Preparing for your appointment
You'll likely start by seeing your primary care doctor. However, in some cases, you may be referred immediately to a doctor who specializes in the body's hormone-secreting glands (endocrinologist). If you have eye involvement, you may also be referred to an eye doctor (ophthalmologist).
It's good to prepare for your appointment. Here's some information to help you get ready for your appointment, and to know what to expect from your doctor.
What you can do
- Be aware of any pre-appointment restrictions. When you make the appointment, ask if there's anything you need to do in advance.
- Write down any symptoms you're experiencing, including any that may seem unrelated to the reason for which you scheduled the appointment.
- Write down key personal information, including any major stresses or recent life changes.
- Make a list of all medications, vitamins or supplements you're taking, especially any supplements or vitamins containing biotin.
- Take a family member or friend along, if possible. Someone who accompanies you may remember information you missed or forgot.
- Write down questions to ask your doctor.
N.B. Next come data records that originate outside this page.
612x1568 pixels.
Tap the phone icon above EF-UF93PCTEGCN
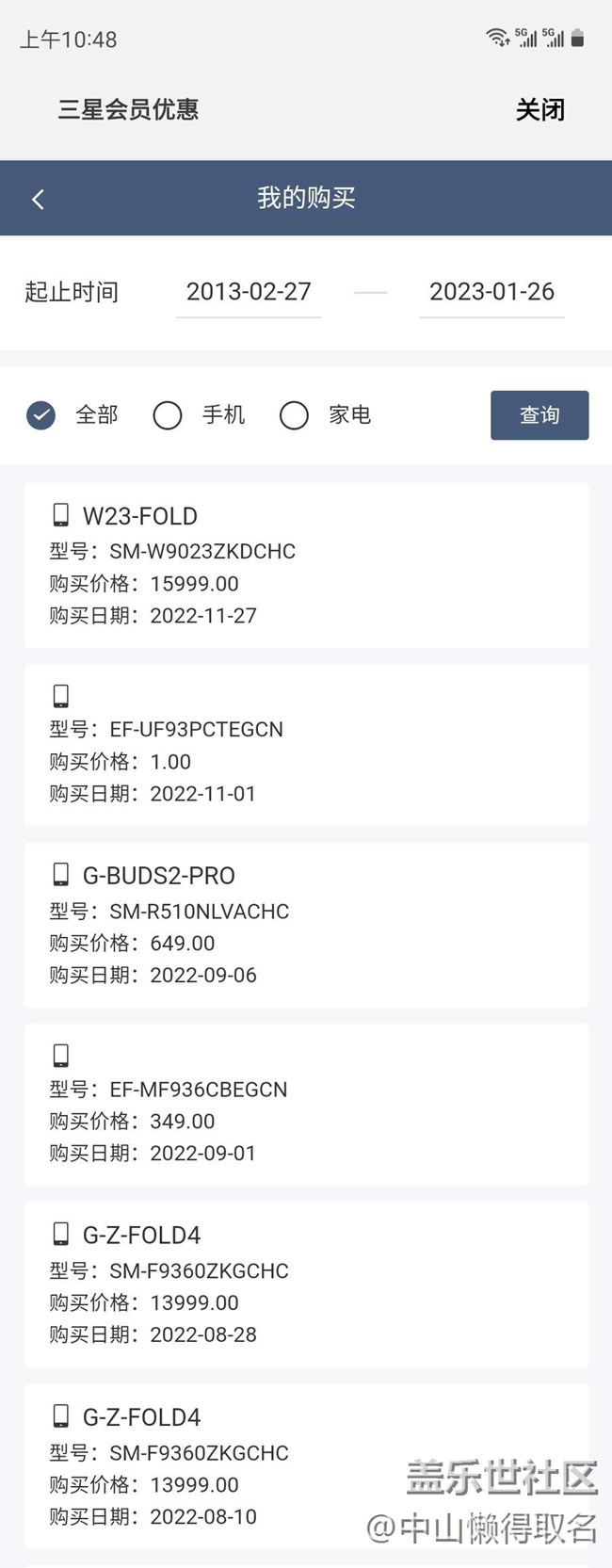tap(61, 696)
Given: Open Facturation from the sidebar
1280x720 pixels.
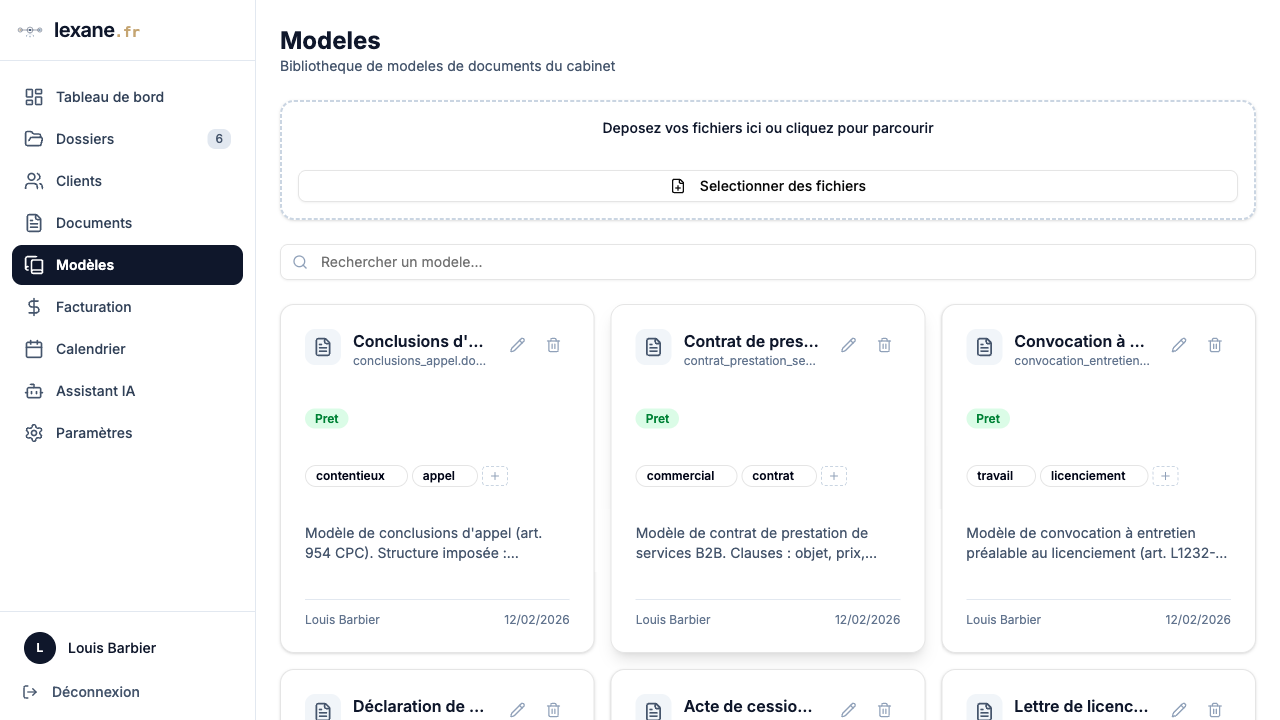Looking at the screenshot, I should (x=93, y=307).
Preparing a list of questions will help you make the most of your time with your doctor. For hyperthyroidism, some basic questions to ask your doctor include:
- What's the most likely cause of my symptoms?
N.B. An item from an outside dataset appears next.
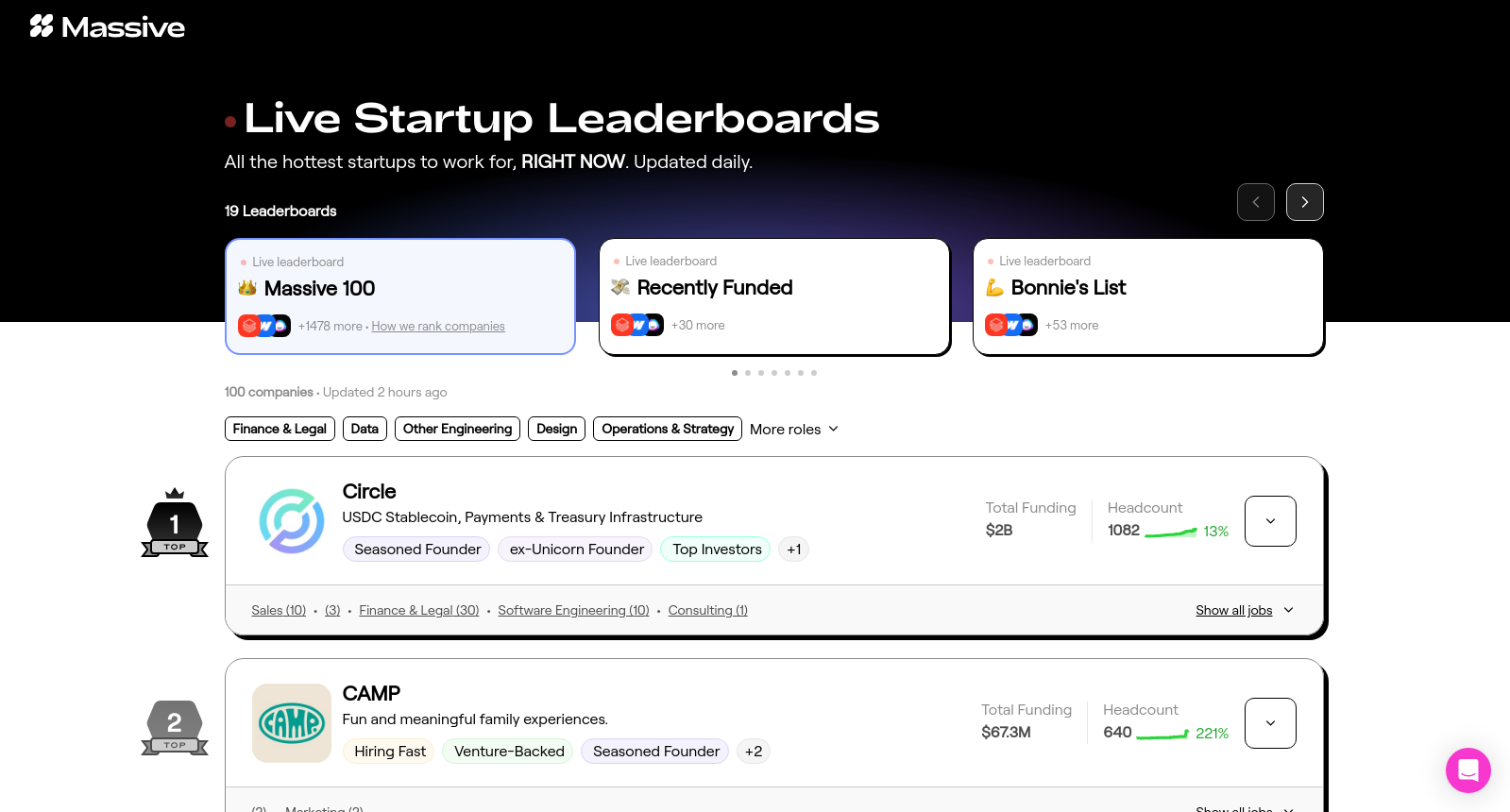The width and height of the screenshot is (1510, 812).
Task: Toggle the Finance & Legal role filter
Action: point(280,429)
- Are there other possible causes?
- What tests do I need?
- Is my condition likely temporary or long lasting?
- What treatment options are available, and which do you recommend for me?
- I have these other health conditions. How can I manage these conditions together?
- Should I see a specialist?
- Is there a generic alternative to the medicine you're prescribing?
- Do you have brochures or other printed material I can take? What websites do you recommend?
Don't hesitate to ask any other relevant questions you have.
What to expect from your doctor
Your doctor is likely to ask you a number of questions, including:
- When did you begin having symptoms?
- Have your symptoms been continuous or occasional?
- How severe are your symptoms?
- What, if anything, seems to improve your symptoms?
- What, if anything, makes your symptoms worse?
- Do other members of your family have thyroid disease?
- Have you had any recent radiology scans that used intravenous contrast?